**THE INPUT**

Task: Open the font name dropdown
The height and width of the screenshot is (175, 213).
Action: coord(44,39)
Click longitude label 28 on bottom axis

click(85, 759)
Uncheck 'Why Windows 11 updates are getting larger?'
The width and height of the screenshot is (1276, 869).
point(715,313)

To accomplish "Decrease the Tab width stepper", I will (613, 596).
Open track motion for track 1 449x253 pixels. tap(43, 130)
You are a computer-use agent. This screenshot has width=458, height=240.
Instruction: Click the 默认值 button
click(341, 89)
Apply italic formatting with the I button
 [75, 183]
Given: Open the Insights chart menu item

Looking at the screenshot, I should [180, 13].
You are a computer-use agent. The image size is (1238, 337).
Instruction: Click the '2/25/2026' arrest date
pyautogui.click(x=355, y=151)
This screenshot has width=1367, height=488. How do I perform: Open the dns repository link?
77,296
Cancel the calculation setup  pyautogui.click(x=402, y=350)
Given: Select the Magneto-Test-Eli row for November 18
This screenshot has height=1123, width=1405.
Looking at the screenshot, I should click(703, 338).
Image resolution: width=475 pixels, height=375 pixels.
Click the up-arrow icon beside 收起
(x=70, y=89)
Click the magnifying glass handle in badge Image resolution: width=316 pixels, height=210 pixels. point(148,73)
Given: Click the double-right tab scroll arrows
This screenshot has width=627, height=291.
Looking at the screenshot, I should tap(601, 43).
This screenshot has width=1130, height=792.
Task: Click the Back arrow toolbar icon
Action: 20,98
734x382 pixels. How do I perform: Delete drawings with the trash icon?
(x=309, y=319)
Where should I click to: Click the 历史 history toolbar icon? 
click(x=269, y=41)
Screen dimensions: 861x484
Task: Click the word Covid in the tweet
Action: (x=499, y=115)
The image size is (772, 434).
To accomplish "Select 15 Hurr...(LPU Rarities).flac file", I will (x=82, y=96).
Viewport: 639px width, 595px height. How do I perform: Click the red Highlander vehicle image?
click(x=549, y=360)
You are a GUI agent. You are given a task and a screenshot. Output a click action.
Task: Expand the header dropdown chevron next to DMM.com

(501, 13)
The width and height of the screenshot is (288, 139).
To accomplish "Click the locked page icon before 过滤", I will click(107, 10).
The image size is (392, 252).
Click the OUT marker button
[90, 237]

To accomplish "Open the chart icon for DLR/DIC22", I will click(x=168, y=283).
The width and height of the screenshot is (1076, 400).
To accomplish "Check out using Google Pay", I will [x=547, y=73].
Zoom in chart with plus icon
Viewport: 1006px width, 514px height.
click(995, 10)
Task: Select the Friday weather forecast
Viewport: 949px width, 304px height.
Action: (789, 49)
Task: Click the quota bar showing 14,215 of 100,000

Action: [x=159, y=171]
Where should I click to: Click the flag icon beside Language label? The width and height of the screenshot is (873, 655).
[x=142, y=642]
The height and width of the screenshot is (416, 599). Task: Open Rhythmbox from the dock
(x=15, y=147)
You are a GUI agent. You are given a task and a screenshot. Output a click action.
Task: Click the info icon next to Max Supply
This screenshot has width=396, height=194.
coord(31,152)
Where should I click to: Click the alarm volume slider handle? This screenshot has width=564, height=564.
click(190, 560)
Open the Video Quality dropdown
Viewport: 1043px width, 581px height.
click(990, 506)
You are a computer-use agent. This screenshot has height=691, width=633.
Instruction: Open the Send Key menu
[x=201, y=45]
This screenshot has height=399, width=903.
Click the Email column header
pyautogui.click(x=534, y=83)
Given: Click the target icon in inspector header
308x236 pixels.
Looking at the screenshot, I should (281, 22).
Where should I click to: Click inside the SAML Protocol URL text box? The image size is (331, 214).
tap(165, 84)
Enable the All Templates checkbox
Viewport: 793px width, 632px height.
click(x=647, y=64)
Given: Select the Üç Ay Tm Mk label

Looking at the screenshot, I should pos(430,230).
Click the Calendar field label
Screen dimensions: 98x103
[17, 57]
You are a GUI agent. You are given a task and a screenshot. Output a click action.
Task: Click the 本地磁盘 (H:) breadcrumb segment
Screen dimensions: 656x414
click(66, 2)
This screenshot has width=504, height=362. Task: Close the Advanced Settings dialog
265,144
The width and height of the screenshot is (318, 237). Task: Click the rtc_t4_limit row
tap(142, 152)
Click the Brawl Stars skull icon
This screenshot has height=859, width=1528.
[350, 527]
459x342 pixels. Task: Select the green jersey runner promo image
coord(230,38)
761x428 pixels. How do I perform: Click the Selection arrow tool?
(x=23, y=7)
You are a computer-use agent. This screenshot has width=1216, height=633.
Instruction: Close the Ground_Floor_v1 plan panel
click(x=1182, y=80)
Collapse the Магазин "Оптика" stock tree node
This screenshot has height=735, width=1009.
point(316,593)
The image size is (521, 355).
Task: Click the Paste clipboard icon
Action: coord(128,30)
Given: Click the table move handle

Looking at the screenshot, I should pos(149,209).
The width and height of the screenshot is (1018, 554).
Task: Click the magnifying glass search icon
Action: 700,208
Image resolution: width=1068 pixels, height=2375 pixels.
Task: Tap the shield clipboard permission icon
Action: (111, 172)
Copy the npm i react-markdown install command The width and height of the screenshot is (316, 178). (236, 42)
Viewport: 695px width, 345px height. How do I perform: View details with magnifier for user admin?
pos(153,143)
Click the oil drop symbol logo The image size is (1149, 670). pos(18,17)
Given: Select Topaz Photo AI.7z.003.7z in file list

**PROBLEM TO WORK ON**
Up to and including the line with "You are a computer-use agent. The", write out the records above exactly, starting from their first line.

**ANSWER BOX**
Task: Open the font name dropdown
The height and width of the screenshot is (175, 213).
Action: coord(44,39)
Click longitude label 28 on bottom axis

click(85, 759)
Uncheck 'Why Windows 11 updates are getting larger?'
The width and height of the screenshot is (1276, 869).
point(715,313)

To accomplish "Decrease the Tab width stepper", I will (613, 596).
Open track motion for track 1 449x253 pixels. tap(43, 130)
You are a computer-use agent. This screenshot has width=458, height=240.
Instruction: Click the 默认值 button
click(341, 89)
Apply italic formatting with the I button
 [75, 183]
Given: Open the Insights chart menu item

Looking at the screenshot, I should [180, 13].
You are a computer-use agent. The image size is (1238, 337).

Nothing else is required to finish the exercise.